On November 4, the new president of the US may be the foul-mouthed rapper turned churchgoer Kanye West.
No, I can’t really believe I wrote that either but “Ye” seems to be throwing his hat in the ring.
I say he seems to be. Kanye has somehow missed the deadline for lodging papers in many states for standing and all the main parties already have their hopefuls. There’s just two, parties, not hopefuls.
These wannabes have been whittled down somewhat. All the ones who were set to liven up the depressing ritual have now said no. George Clooney, Oprah Winfrey and even Facebook boss Mark Zuckerberg. Even Michelle Obama decided she had better things to do.
What about Bob Iger, the Walt Disney Company boss, and ex-professional wrestler turned actor Dwayne “The Rock” Johnson? They all said: “I’m out.” Joe Biden is still there, but then Joe Biden is always there.

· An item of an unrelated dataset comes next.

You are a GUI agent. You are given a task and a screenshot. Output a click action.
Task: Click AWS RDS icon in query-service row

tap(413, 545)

Ah, but what about Hillary Clinton and her dearest daughter, Chelsea? Apparently, they plan to be at home on November 3. “This hair ain’t gonna wash itself”, Chelsea allegedly said. So that’s probably a no then.

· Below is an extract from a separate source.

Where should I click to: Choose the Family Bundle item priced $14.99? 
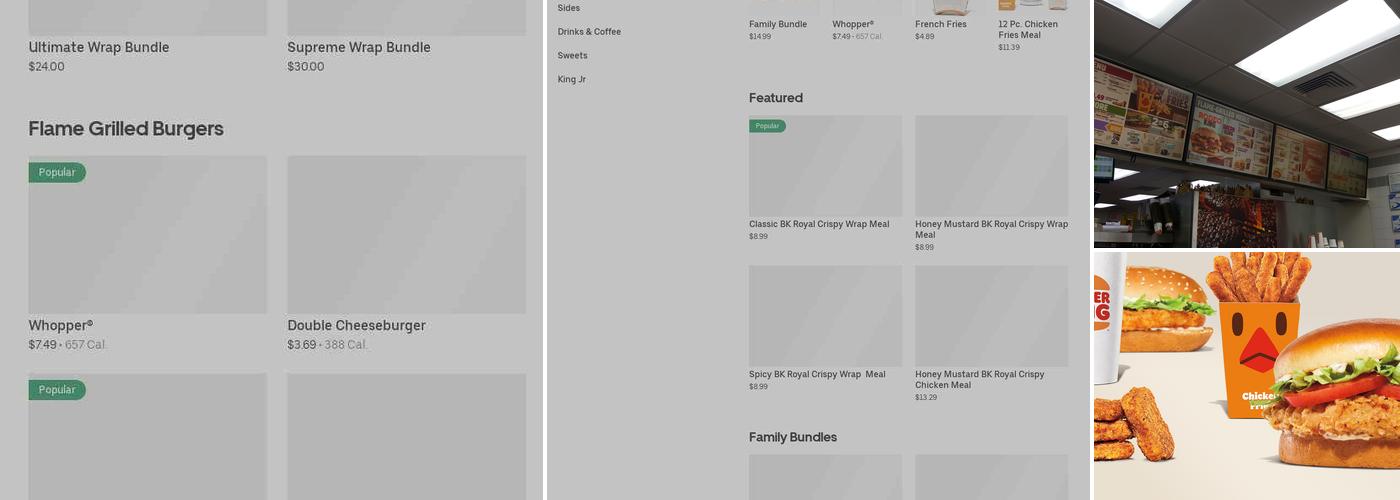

If it gets any longer, my own scruffy thatch won’t wash at all. I haven’t had such a mane since my first day in the RAF when we were all marched over to what looked like a standard brick outhouse but which, like the Tardis in Doctor Who, had a fully-kitted hairdressing salon within it.

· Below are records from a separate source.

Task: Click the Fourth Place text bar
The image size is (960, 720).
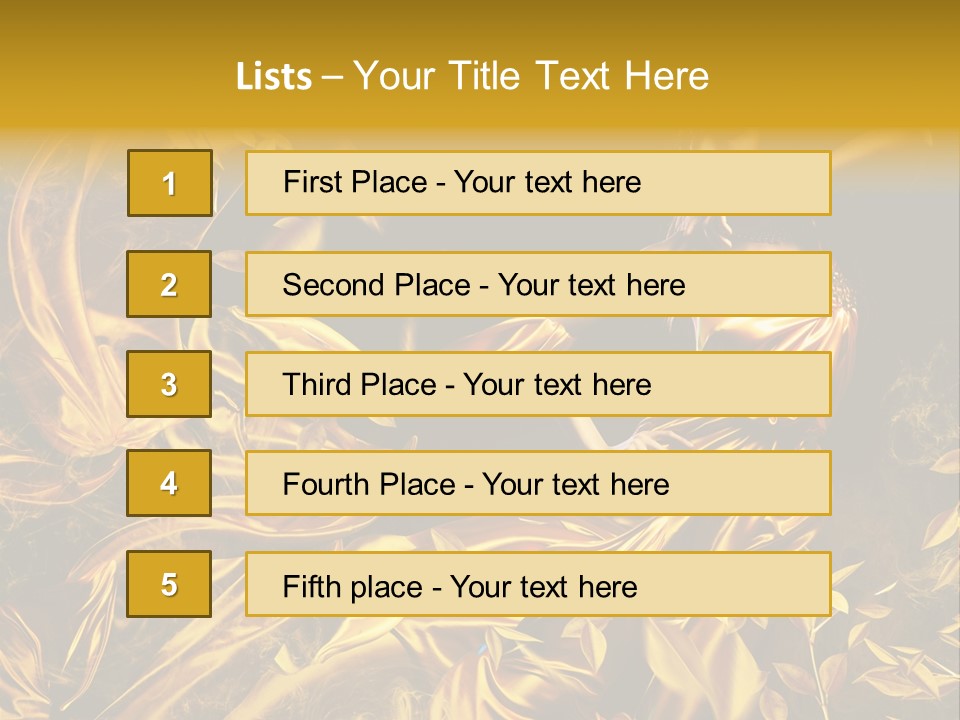Action: [538, 483]
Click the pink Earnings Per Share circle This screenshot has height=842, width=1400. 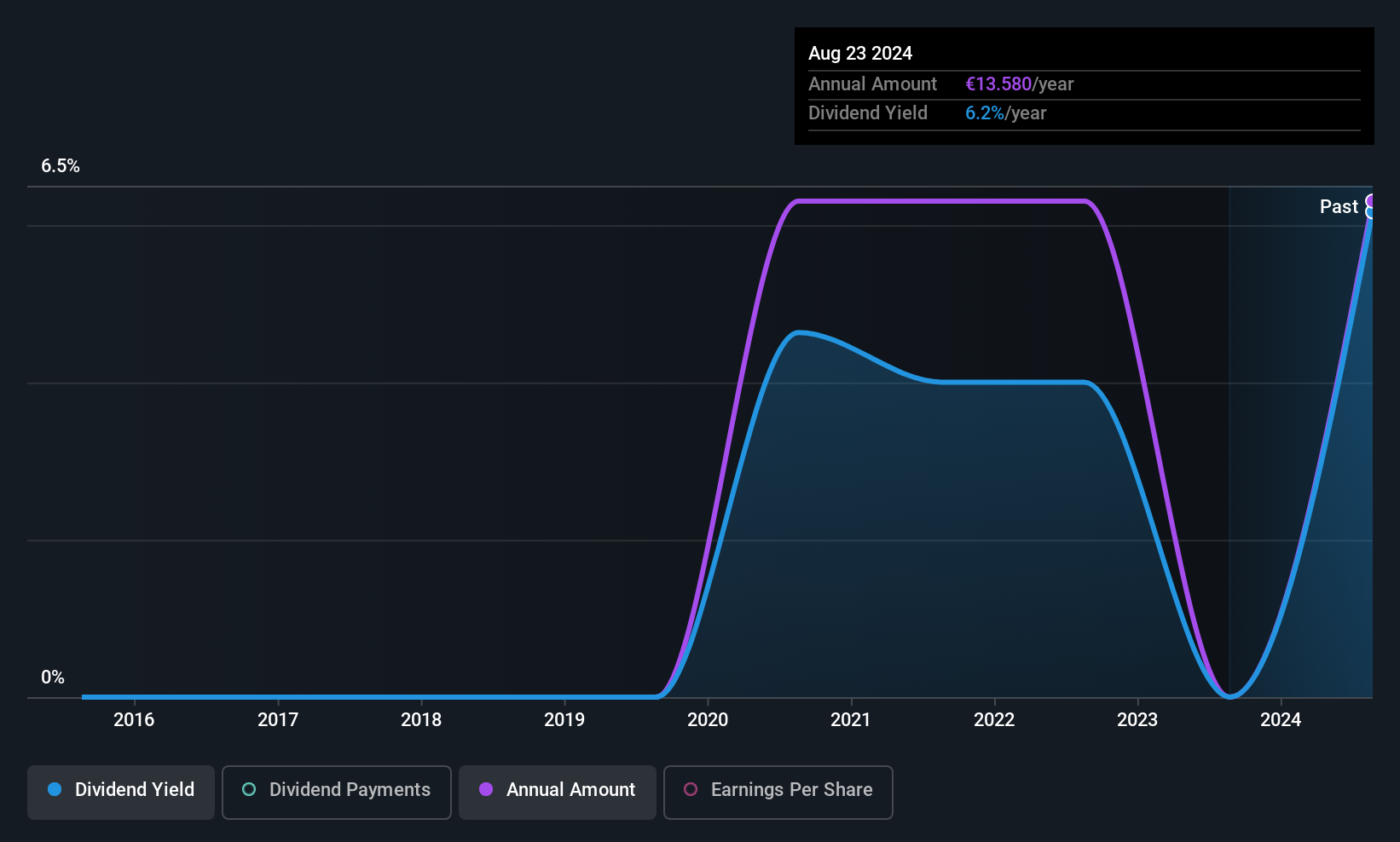pos(691,789)
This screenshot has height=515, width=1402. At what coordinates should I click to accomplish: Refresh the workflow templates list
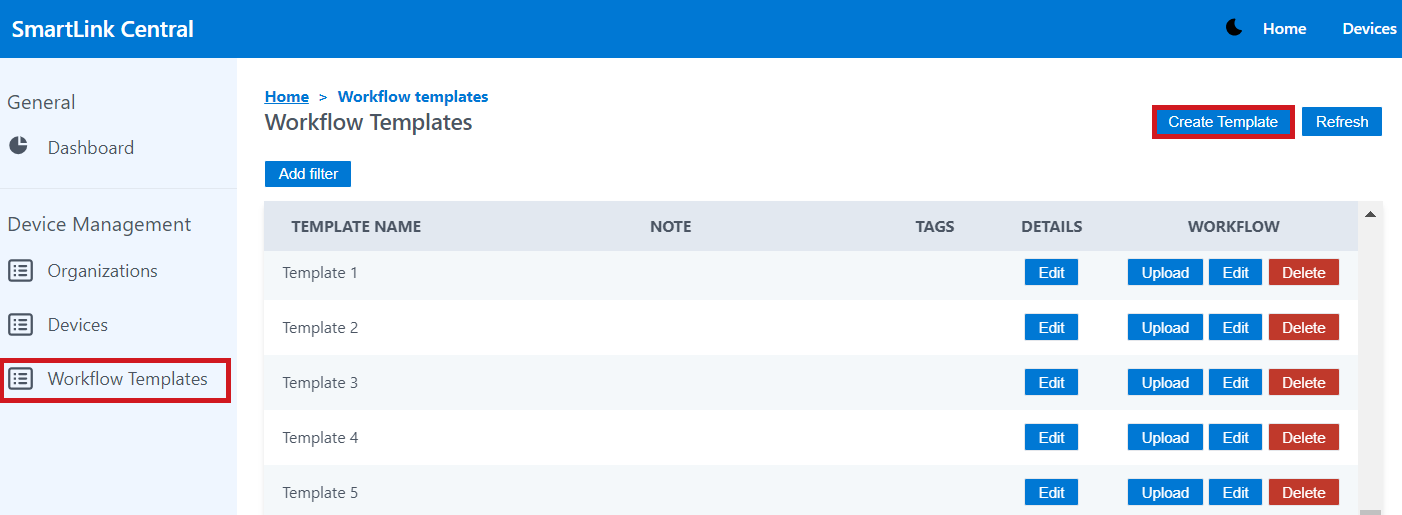point(1341,121)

By kitted out, I mean that the two stern barbers with cutting Glasgow accents each had scissors and loud grindingly noisy clippers and that was it.
My new Glaswegian friend asked what style I wanted that day. I mumbled something about taking it off my shoulders. He placed my beret atop my bonce and growled: “Under your beret is your own, anything I can see is mine.”
In seconds, my fashionable Noddy Holder curls were on the floor as the clippers screamed Cum On Feel The Noize on my cooling skull. That was one of Mr Holder’s typically raucous renditions, which was popular back then in Stornoway and Lincolnshire military encampments.
Lockdown was a bit like basic training. We could go outside the base, but why? We didn’t know the area or whether places were welcoming of shorn airmen. Staying in did not just mean being in the barrack block and folding your bedsheets, although we had to do that each morning too.
We could visit our own NAAFI and get cheap pints, cheap hot pies, even play cheap video games. Just like lockdown, except our telly now is not coin-operated.
Some of the younger lads used to get acne. They were told to avoid touching their faces. But how? The RAF medic said: “Easy. Just have a drink in each hand.” Hmm, probably good advice for avoiding Covid-19 too.
From Friday we will all need face coverings to get the messages. They will be compulsory. Wonder how the refuseniks who claim no one will tell them what to do will fare? Of course, we have been using face coverings for years. We call them midgie hoods.
I still can’t get over Kanye thinking he can be president. Just as Donald Trump can claim a wee connection with Lewis, Kanye’s tenuous link with the islands is that he was on the Misty Isle in April 2016 for a couple of days making a video and promoting an album, The Life of Pablo.
The rapper and his entourage arrived on Skye taking half of the 14 rooms at the Skeabost House Hotel. He took the biggest one with a four-poster bed. You would probably get one of them in the White House too, Ke. Obviously.
Hotel owner Anne Gracie Gunn was being savvy when she told anyone who asked that K West was “the perfect guest – charming, courteous and polite”. They were delighted to offer him and his companions the usual Highland hospitality and “would welcome him back any time”.
Good move, Anne. If he is elected and a large military helicopter swoops low over north Skye, Kanye and his curvy missus, Kim Kardashian, could be about to alight from Marine One, the presidential chopper, for that four-poster again. Keep it free, Anne.
Being president is a tough gig. People question the POTUS’s decisions and policies all the time. Rumours start about how clever they are if they are slow to answer questions. None more so than George W Bush.
He once said: “These stories about my intellectual capacity really get under my skin. You know, for a while I thought that even my staff believed it. There on my schedule first thing every morning, it said ‘Intelligence Briefing’.”
Some people say being prime minister, or a president, is not a job for a full-time politician. Politicians are thought to be a bit out of touch with what people really care about.
Maybe we should have a person who understands technology in the White House. They say someone like the late Steve Jobs would have made a better president than Donald Trump.
But that’s comparing apples to oranges.